Im November 2015 wurde im Bundestag der zweite parlamentarische Untersuchungsausschuss zum »Nationalsozialistischen Untergrund« (NSU) auf den Weg gebracht. Insgesamt handelt es sich damit um den zehnten Untersuchungsausschuss zur größten rechtsterroristischen Mord- und Anschlagserie in der Geschichte der Bundesrepublik. Die Landtage in Thüringen, Sachsen, Bayern und der Bundestag hatten gleich nach der Selbstenttarnung des Kerntrios solche Ausschüsse auf den Weg gebracht, um das offensichtliche Versagen und die Rolle der Behörden unter die Lupe zu nehmen.

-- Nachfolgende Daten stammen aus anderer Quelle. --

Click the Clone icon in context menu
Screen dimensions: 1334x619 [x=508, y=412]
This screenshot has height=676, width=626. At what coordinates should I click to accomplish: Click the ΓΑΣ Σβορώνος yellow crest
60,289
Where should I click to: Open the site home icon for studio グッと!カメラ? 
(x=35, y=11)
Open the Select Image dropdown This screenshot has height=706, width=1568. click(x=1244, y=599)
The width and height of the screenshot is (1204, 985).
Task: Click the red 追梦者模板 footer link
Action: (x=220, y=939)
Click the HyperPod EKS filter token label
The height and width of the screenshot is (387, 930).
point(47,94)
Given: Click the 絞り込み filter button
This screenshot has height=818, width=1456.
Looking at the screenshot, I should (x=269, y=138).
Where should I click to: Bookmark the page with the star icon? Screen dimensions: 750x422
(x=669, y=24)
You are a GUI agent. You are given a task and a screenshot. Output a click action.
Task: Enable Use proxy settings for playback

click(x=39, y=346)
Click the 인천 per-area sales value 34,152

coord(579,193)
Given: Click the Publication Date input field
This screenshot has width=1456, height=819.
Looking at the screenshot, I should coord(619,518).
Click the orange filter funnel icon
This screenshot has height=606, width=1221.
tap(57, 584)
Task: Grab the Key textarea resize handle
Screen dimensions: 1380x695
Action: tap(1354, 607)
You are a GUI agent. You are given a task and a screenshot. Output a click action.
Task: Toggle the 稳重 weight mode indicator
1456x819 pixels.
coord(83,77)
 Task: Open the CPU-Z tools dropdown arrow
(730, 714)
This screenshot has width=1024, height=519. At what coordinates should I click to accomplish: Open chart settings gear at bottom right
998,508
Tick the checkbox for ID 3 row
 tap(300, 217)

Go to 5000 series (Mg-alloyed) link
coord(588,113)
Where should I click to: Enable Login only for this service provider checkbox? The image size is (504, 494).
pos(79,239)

In den Tatortländern Baden-Württemberg, Hessen und Nordrhein-Westfalen konnten diese Ausschüsse jedoch erst nach zähem Widerstand der Landesregierungen durchgesetzt werden, ganz gleich ob diese rot-grün, grün-rot oder schwarz-grün zusammengesetzt sind. Einige der Gremien kämpfen bis heute mit der Verzögerungstaktik durch die Ministerien, die eine zügige Aufklärung – soweit diese im parlamentarischen Rahmen zu leisten ist – nachhaltig behindern. Weil sie Herkunfts- und Wohnorte des Kerntrios waren, haben die Bundesländer Thüringen und Sachsen nach den dortigen Landtagswahlen 2014 neue Untersuchungsausschüsse auf den Weg gebracht. Denn viele Details konnten seit 2012 in der ersten Runde nicht ausreichend beleuchtet werden, weshalb viele Fragen offen geblieben waren.

Im Bundestag gab man sich lange Zeit mit den anderweitigen Möglichkeiten zur politischen Aufklärung zufrieden, bevor ein neuer Untersuchungsausschuss eingesetzt wurde. Mehr als 40 Kleine Anfragen zum NSU-Komplex hat die Fraktion »DIE LINKE« seit 2013 gestellt, der Innenausschuss und auch das Parlamentarische Kontrollgremium haben sich in mehreren Sitzungen mit dem NSU und aktuellen Entwicklungen dazu befasst. Dennoch wurde allen kritischen Beteiligten klar: Ohne das Instrument eines Untersuchungsausschusses ist parlamentarisch nicht weiterzukommen. Die Verweigerungshaltung bei der Beantwortung von Fragen, die Nicht-Auskünfte seitens der Ministerien und Behördenleiter in den Ausschüssen, die fehlenden rechtlichen Möglichkeiten, Aussagen und Auskünfte zu erzwingen, und vor allem der fehlende Zugriff auf die Akten haben schließlich zur einhelligen Auffassung geführt, dass nur mit einem neuen Untersuchungsausschuss überhaupt noch Aufklärungschancen bestehen.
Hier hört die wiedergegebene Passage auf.